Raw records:
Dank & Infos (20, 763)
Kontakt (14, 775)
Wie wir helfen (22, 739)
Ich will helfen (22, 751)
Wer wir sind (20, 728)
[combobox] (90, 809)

* * *

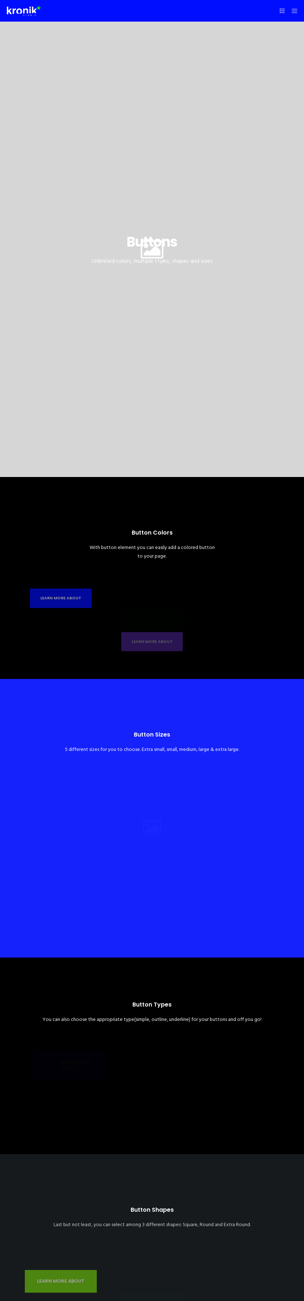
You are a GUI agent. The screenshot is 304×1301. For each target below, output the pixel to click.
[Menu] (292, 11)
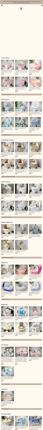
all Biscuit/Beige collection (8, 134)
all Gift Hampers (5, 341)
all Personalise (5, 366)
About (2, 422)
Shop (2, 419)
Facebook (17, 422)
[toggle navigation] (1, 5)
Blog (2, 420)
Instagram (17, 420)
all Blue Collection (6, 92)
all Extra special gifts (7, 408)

▸ **WORK REQUIRED**
Convert the records into a JSON list of strings with one string per line, beginning at the line containing "Instagram (17, 420)" and continuing through the line containing "all Extra special gifts (7, 408)". Include both of those lines and nothing outside that range.

▸ **RESULT**
[
  "Instagram (17, 420)",
  "all Blue Collection (6, 92)",
  "all Extra special gifts (7, 408)"
]